**Task goal**
Set down nothing but the lines from the one containing "Click the Stop CPU toolbar icon" to the final line of the material, exactly as written, and drop the pictures.

----

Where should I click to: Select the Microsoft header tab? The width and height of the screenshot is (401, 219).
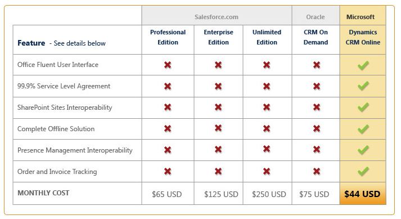363,16
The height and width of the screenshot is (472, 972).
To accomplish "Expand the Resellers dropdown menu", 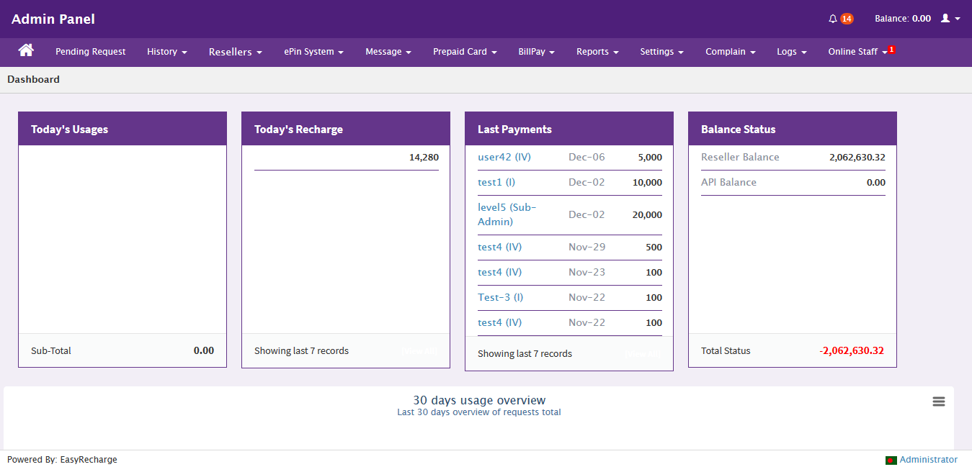I will click(235, 52).
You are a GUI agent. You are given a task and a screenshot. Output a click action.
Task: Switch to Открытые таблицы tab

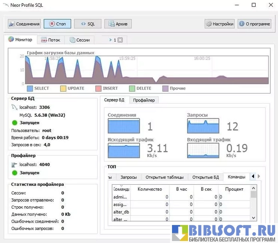pyautogui.click(x=164, y=177)
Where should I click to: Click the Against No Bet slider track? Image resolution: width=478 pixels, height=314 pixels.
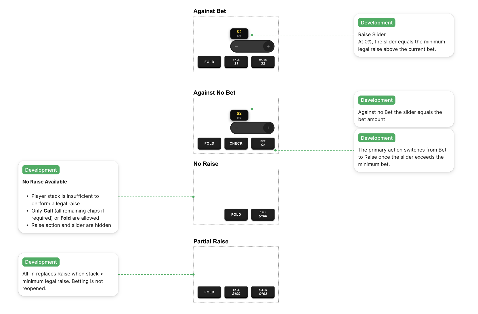click(x=251, y=128)
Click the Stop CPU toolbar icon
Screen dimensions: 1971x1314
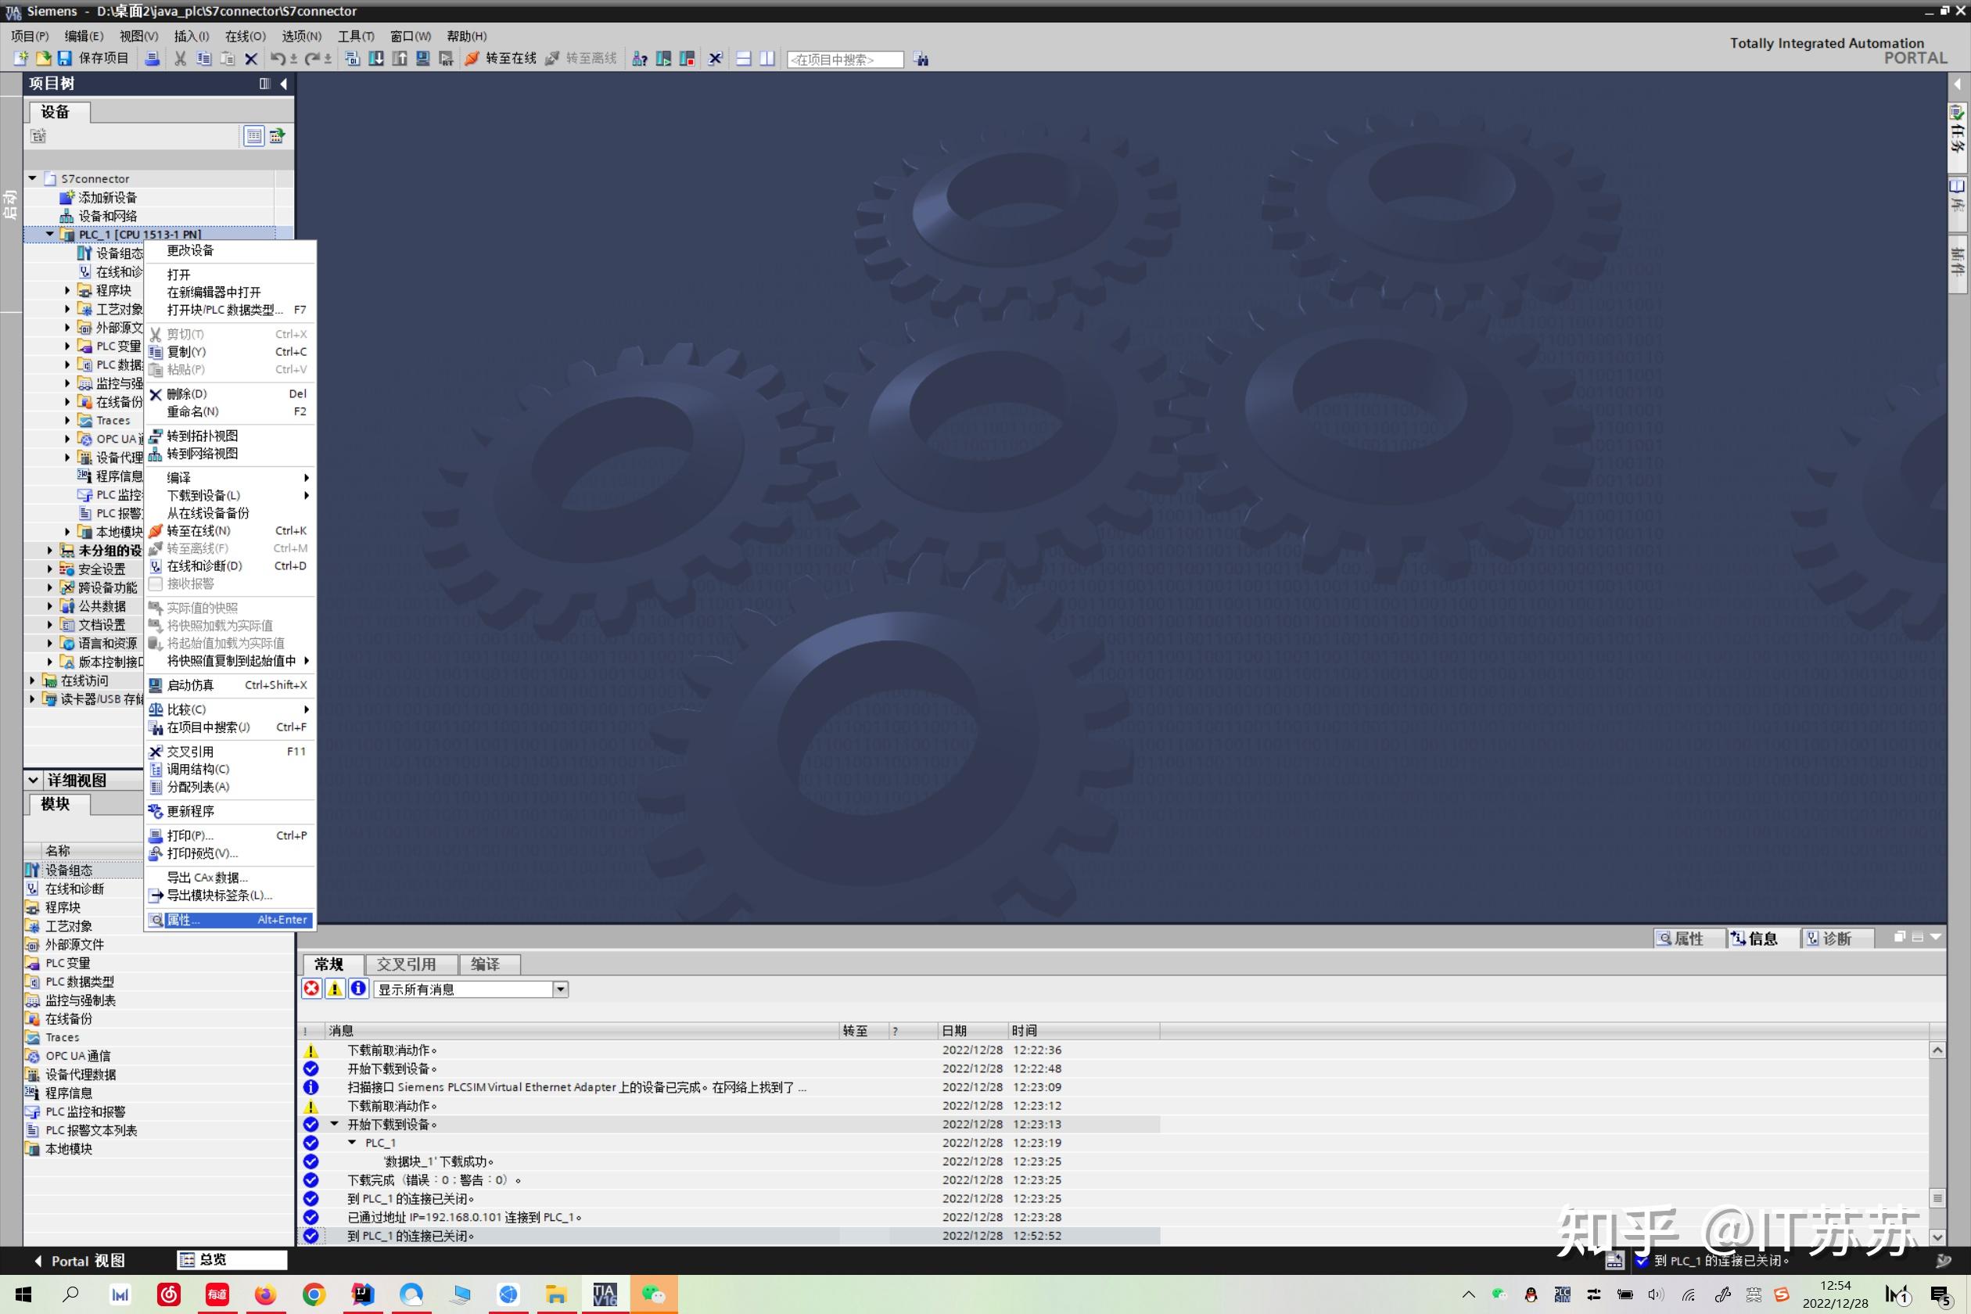[687, 59]
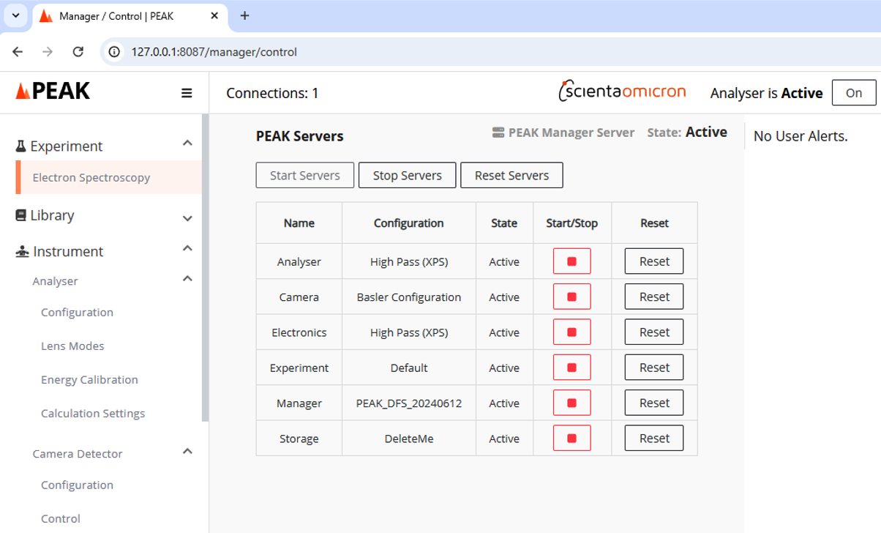Stop the Storage server using stop icon

pyautogui.click(x=571, y=439)
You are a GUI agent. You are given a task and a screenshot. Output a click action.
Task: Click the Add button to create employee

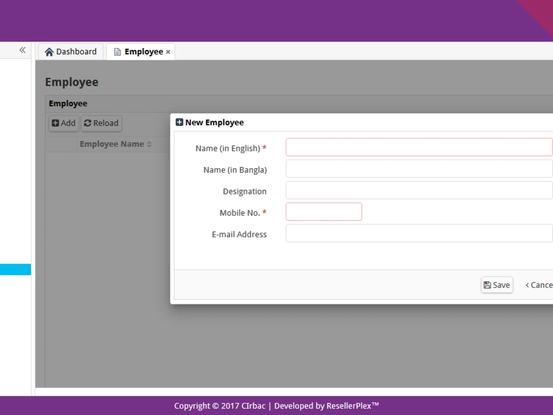(63, 123)
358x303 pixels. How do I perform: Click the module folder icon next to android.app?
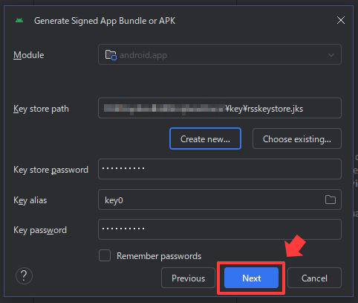click(111, 55)
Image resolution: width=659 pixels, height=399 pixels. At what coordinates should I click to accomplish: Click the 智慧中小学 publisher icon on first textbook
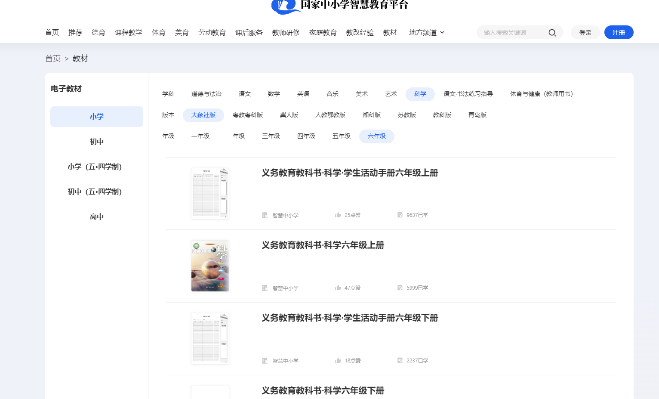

----

**Solution to this exercise**
Click the Stop CPU toolbar icon
Screen dimensions: 1971x1314
[687, 59]
Stop the Storage server using stop icon

pyautogui.click(x=571, y=439)
You are a GUI agent. You are given a task and a screenshot. Output a click action.
Task: Click the Add button to create employee

(63, 123)
358x303 pixels. How do I perform: Click the module folder icon next to android.app?
click(111, 55)
Image resolution: width=659 pixels, height=399 pixels. At what coordinates should I click to accomplish: Click the 智慧中小学 publisher icon on first textbook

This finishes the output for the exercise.